Imagine you are trying to bake the perfect cake, but you are working in a brand-new, high-tech kitchen (the Huawei Ascend NPU) that no one has ever used before.
In the old, popular kitchen (the NVIDIA GPU), there are thousands of recipe books, cooking shows, and expert chefs to help you. If you want to bake a cake, you can just look up a recipe, tweak it, and you're good to go.
But in this new kitchen, there are no recipe books. The instructions are written in a strange, complex language, and if you get the timing or the ingredient placement even slightly wrong, the oven explodes (the code fails to compile). This is the "knowledge bottleneck" the paper talks about.
Enter AscendOptimizer, a smart, self-teaching robot chef designed to solve this problem without needing a human expert or a massive library of old recipes.
Here is how it works, broken down into simple steps:
1. The Two-Part Cake (The Problem)
Making a high-performance operator on this chip isn't just about the cooking (the math); it's about two things working together:
- The Delivery Driver (Host-side Tiling): This decides how to chop the ingredients into small, manageable chunks and move them from the pantry to the counter. If the chunks are too big, the counter gets cluttered. If they are too small, the driver wastes time walking back and forth.
- The Chef (Device-side Kernel): This is the actual cooking. It decides how to chop, mix, and bake the ingredients efficiently.
The problem is that these two are coupled. You can't just fix the delivery driver without checking if the chef can handle the new chunks, and vice versa.
2. The Robot's Strategy: A Two-Step Dance
Since the robot can't look up a recipe, it has to invent one through trial and error, but it does so very smartly using two different tricks.

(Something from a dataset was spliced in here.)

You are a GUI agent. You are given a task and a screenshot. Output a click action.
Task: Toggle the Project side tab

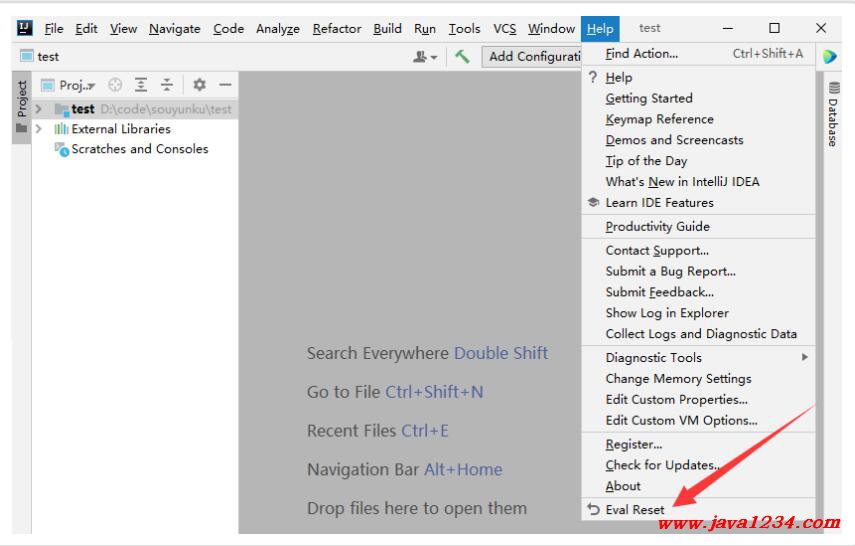point(22,99)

Step 1: The "Evolutionary" Guessing Game (Optimizing the Delivery)
The robot starts with a basic plan for moving ingredients. It then tries thousands of tiny variations: "What if I move 10% more? What if I move them in a zig-zag?"
- The Magic: It doesn't just guess; it tests every guess on the real hardware immediately.
- The Filter: If a guess causes the oven to explode (compile error) or the cake to burn (wrong math), it instantly throws that idea away.
- The Result: Over time, the robot "evolves" a delivery plan that is perfectly tuned to the physical limits of this specific kitchen, finding the fastest way to move data without crashing the system.
Step 2: The "Rewind" Trick (Optimizing the Cooking)
This is the cleverest part. The robot needs to learn how to cook better, but it has no "Good vs. Bad" examples to study. So, it creates its own examples!
- The Rewind: The robot takes a "good" piece of code it has already found and deliberately breaks it. It removes a shortcut, slows down a process, or makes the code messy.
- The Lesson: Now it has a "Bad" version and a "Good" version. It asks its AI brain: "What exactly did I change to make this slow? How do I fix it?"
- The Library: It writes down these "Bad-to-Good" fixes in a notebook (an Experience Bank).
- The Application: When it encounters a new, slow operator, it looks at the problem, checks its notebook, and says, "Ah, this looks like that time I broke the mixing speed. I know how to fix it!" It then applies that fix.
3. The Loop: Dancing Together
The robot doesn't just do Step 1 then Step 2 once. It dances between them:
- It tweaks the Delivery to make the ingredients arrive faster.
- It tweaks the Cooking to make the processing faster.
- It checks the results. If the new cooking style needs different delivery chunks, it goes back to Step 1.
- It keeps switching back and forth, slowly refining the whole process until it hits the speed limit of the hardware.
The Results
The researchers tested this robot on 127 real-world tasks.
- The Baseline: The standard, open-source code (the "average chef").
- The Result: AscendOptimizer made the code run 1.19 times faster on average.
- The Wow Factor: For nearly half of the tasks, it was significantly faster, with some tasks running 2x faster or more.
Why This Matters
Before this, if you wanted to write fast code for Huawei's chips, you needed a rare, expensive human expert who knew all the secrets. Now, this "episodic agent" (the robot) can bootstrap its own expertise. It learns by doing, by breaking things on purpose to understand how to fix them, and by constantly testing on the real hardware.
It's like teaching a robot to drive a Formula 1 car on a track it's never seen before, not by giving it a manual, but by letting it crash a few times, learn from the crashes, and then drive faster than any human could without a manual.